Only one engine and a few experienced in fighting wildfires were on the forest. Most were committed to other fires. “Don (Fregulia) and one engine was all we had to send to it,” Bauer explained about the situation.
Forests were at Level 5, Bauer explained. That’s the highest commitment of staff and resources to fires. “There were no extra resources to spare,” he said.
But with that high a rating, crews could work more than the 14-day maximum without a break. They could also use the National Guard.
That engine and personnel were sent to McCrae Meadows where they bedded down for the night. “We didn’t want to send crews at night,” he said. Besides fire, there were other nighttime hazards.
And with just one engine and a handful of firefighters, Bauer said they needed to weigh their options. It was apparent that the conditions were good for a managed fire.
To do that, Bauer said they not only needed to get the approval of the Beckwourth District Ranger, but that of the Feather River District. Its boundaries touched on the opposite side of McRae Ridge.
Violett said he learned about the managed fire proposal and knew that if things didn’t go as planned, some of Soper-Wheeler’s property could be in the fire’s path.
Bauer said they had to identify their management objectives for this plan to work. “We didn’t want it to hit the Tahoe (National Forest).”
But there were some favorable natural points, including rock outcroppings and forest roads, which created areas that would stop a fire from spreading. Those natural and man-made barriers appeared at the north and south of the Eureka Fire.

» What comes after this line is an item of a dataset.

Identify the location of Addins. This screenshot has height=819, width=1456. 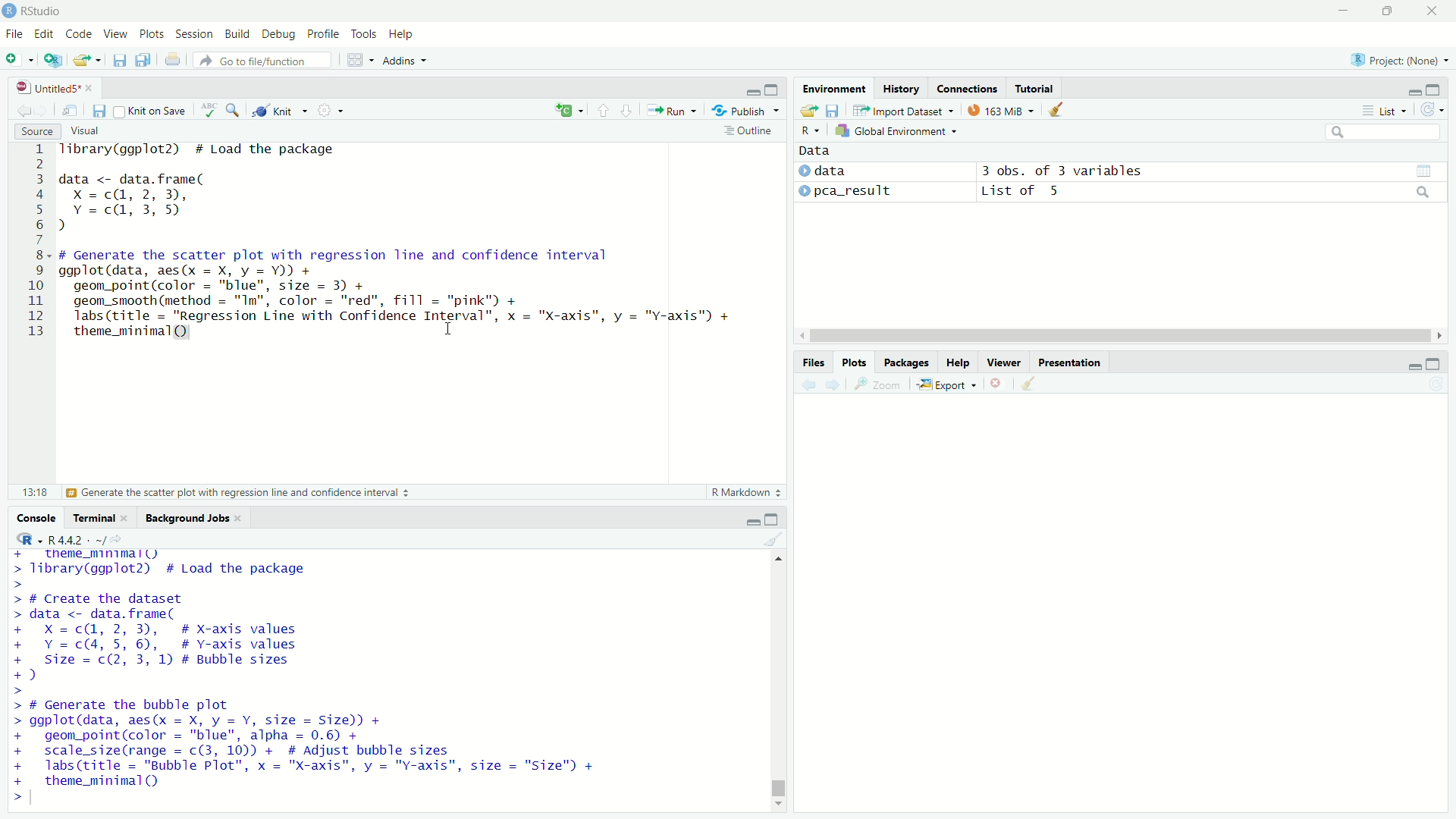
(405, 60).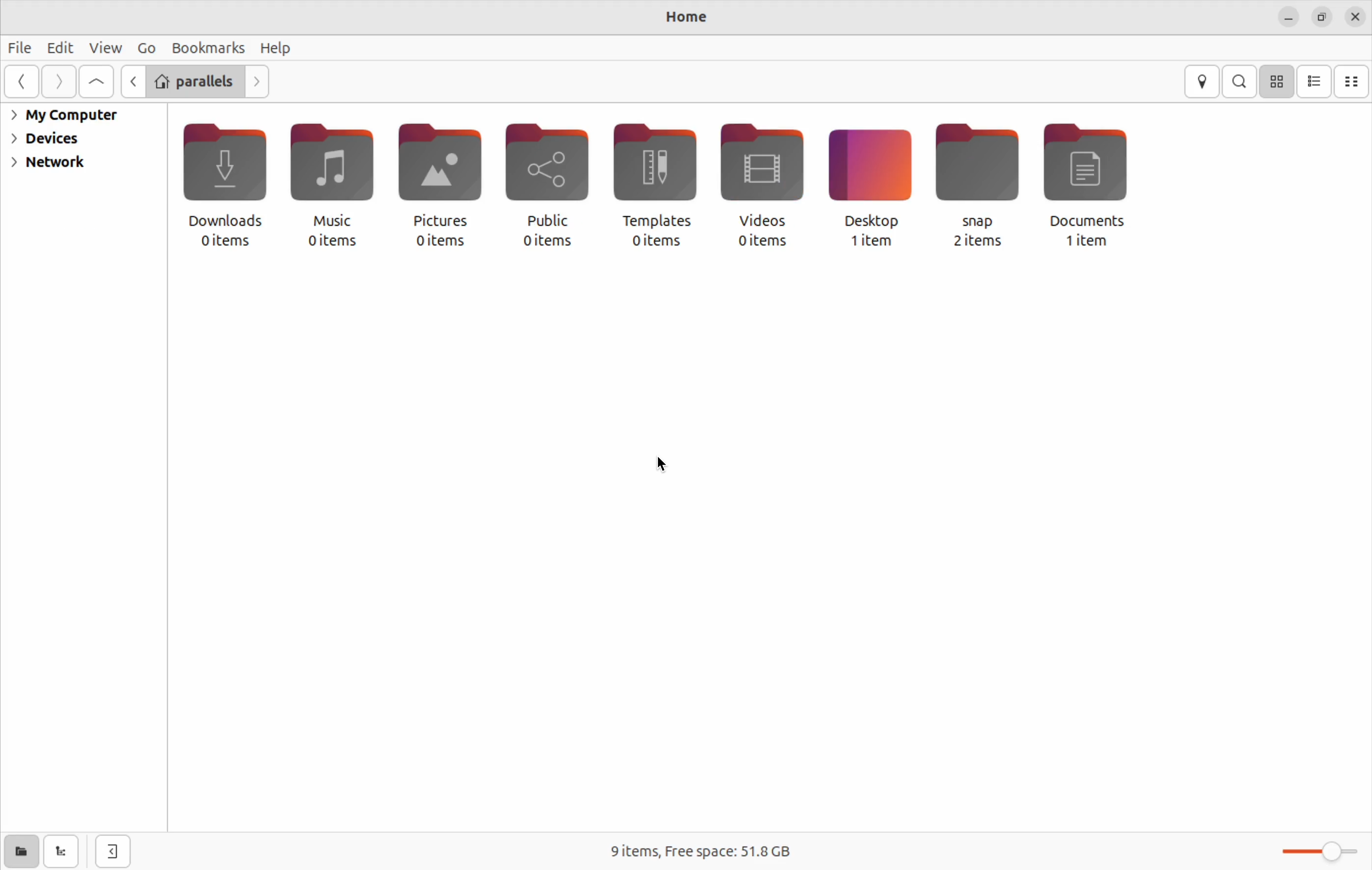 The width and height of the screenshot is (1372, 870). What do you see at coordinates (866, 189) in the screenshot?
I see `Desktop 1 item` at bounding box center [866, 189].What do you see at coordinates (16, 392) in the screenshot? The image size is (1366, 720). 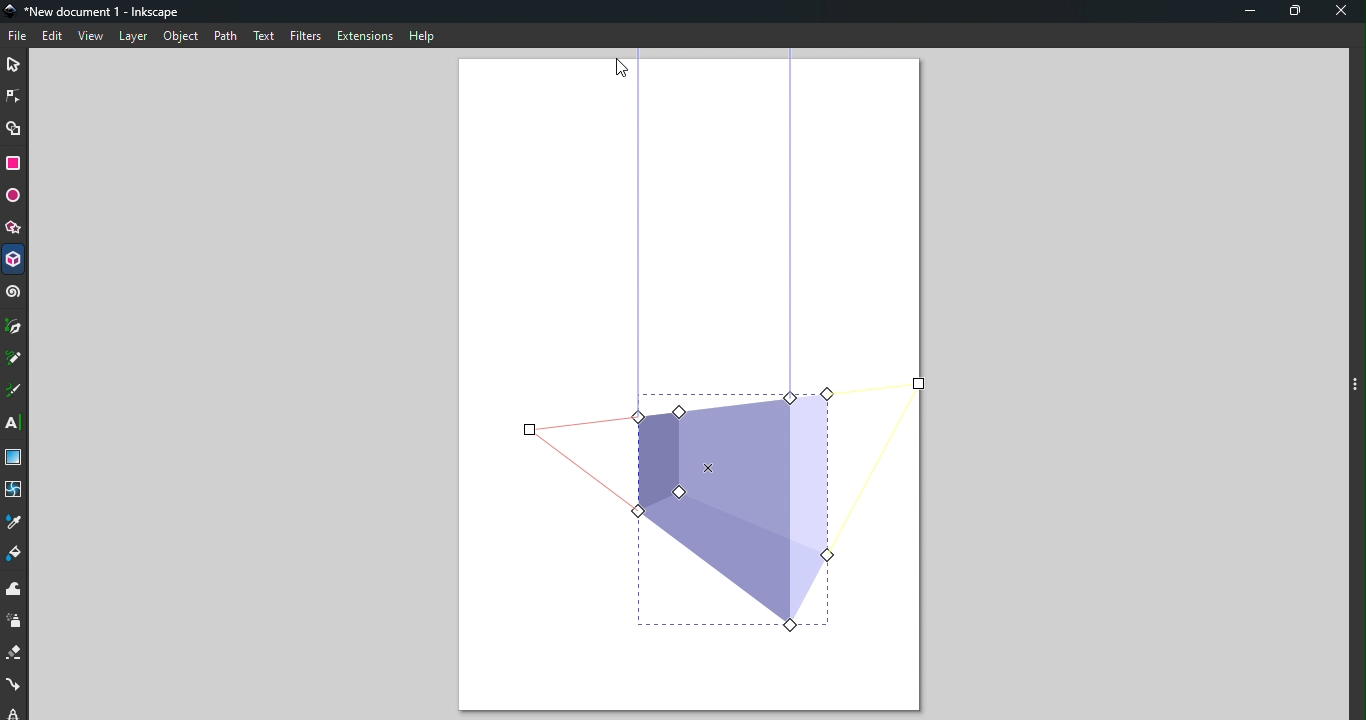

According to incident information posted at the time of the Eureka Fire, it was indicated that a “confine and contain” suppression strategy was in use.
In ways, this fire was doing what fire was originally meant to do — it eliminated heavy dead and downed materials on the forest floor.
And just like on the Big Hill project, nature was restoring the forest to a healthy and resilient condition.
Precipitation also helped keep the fire within its boundaries and helped with containment.
Allowing the Eureka Fire to burn was a risk, but looking back it was well worth taking.
Indicating the dried, brown spots on the McCrae Ridge mountainside, Bauer showed the tour group the fire’s path. It hop-scotched lightly through the area. There were no visible charred areas seen all too frequently when fire hits areas with heavy fuels, few barriers and winds. It was not a catastrophic event.
The final leg of the tour was spent following the lead vehicle through a portion of the Eureka Fire.
It was more like looking at small areas where flames had touched and then went out or danced on.
We weren’t seeing the big areas where the ground was turned to white ash and the standing trees nothing but skeletal remains. It was obviously a gamble worth taking.